Another typical use-case for interactive applications is to provide an easier way to explore your own dataset, without ever intending for the application itself to be made publicly available. One might simply use interactive data visualizations to find interesting patterns or as a starting point for further research. In this way, interactivity can be particularly useful in helping explore and find patterns within large-scale datasets.

Options for creating a GUI

There are a number of ways one could approach the development of interactive visualisations similar to the examples above. One is to learn a specialist tool designed for manipulating web pages in response to data inputs, such as the Javascript library D3. A second option would be to use existing web-based tools, either general ones such as Tableau and Rawgraphs, or ones with a more specific purpose such as Palladio or Gephi. A third approach might be to use Jupyter notebooks, which allow you to share interactive code, and even, with some additional packages, to create a user interface.

This lesson covers a fourth approach: making interactive applications with a GUI using a library for a general-purpose programming language, such as Bokeh or Dash for Python, or, as used in this tutorial, Shiny for R. Both Python and R are open source, widely-used, versatile programming languages, with active communities and a huge range of third-party packages. There are many circumstances where it makes sense to use these as the basis for interactive applications. In essence, these packages act as interactive interfaces to the programming language, allowing for the creation of sliders, selectors, and so forth, which can then be used as inputs to dynamically change bits of code. In most cases, they require no technical expertise from the end-user. As they are designed to work in a browser, they work on any platform, and are easy to share.
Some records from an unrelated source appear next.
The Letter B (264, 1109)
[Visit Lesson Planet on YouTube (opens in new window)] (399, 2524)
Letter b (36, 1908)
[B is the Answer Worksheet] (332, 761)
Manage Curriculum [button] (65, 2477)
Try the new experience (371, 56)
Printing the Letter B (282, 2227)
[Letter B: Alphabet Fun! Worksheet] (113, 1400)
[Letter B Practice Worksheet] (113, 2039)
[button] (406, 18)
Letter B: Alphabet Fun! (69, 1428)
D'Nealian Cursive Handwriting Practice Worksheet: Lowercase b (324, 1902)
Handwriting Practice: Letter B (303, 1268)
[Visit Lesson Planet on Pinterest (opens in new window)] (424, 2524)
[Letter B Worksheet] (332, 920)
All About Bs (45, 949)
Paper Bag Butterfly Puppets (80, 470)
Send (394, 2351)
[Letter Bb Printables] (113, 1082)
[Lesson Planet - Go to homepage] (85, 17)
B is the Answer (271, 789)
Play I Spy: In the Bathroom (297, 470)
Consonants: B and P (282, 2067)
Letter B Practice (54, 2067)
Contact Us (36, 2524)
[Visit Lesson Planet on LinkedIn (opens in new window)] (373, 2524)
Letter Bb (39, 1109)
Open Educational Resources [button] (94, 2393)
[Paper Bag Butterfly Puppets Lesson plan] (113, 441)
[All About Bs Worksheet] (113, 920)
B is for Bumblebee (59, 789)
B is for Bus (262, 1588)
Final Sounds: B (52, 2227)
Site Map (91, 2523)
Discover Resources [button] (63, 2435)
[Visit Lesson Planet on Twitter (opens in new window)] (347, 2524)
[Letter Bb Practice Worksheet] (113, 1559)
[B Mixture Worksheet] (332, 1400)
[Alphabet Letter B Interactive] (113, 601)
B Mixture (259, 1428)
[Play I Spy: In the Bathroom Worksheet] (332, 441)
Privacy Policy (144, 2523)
Shiny and Reactive Programming

Shiny is based around a concept called reactivity. Usually, when coding, we set a variable to a specific value, say x = 5. In reactive programming, the variable is dependent on a changing input, usually set by a user (from a text slider or drop down list, for example). The code ‘listens’ for changes to these reactive variables and every time these special variables change, any output they are used to generate automatically updates.

However, this updating only happens within reactive contexts. Shiny has three important reactive contexts: render* functions, which are used to create R objects and display them in the app, observe({}), and reactive({}). In this tutorial you’ll use reactivity to create a summarised dataframe of newspaper titles and their dates, which updates dynamically based on a user input of dates. Elsewhere in your app, you’ll use a render* function to display a map which will listen for changes to this reactive dataframe and update itself when any is found.

Advantages and Disadvantages of Using Shiny

The advantage to this approach is that creating Shiny applications is relatively simple if you already know R, and R’s entire range of libraries and features can be harnessed by Shiny. In some circumstances, this might be preferable to learning a new language from scratch. If you have experience with R and just a little knowledge of Shiny, you can create very complex and useful applications, covering everything from maps to network analysis, from machine learning models to full dashboards with lots of functionality. If you can program it with R, you can probably make it interactive with Shiny. The process of creating a Shiny UI is very flexible and easy to customise, meaning it is straightforward to make an application in a format that could be embedded into a project website using iframes: see the Mapping the Gay Guides project for one example.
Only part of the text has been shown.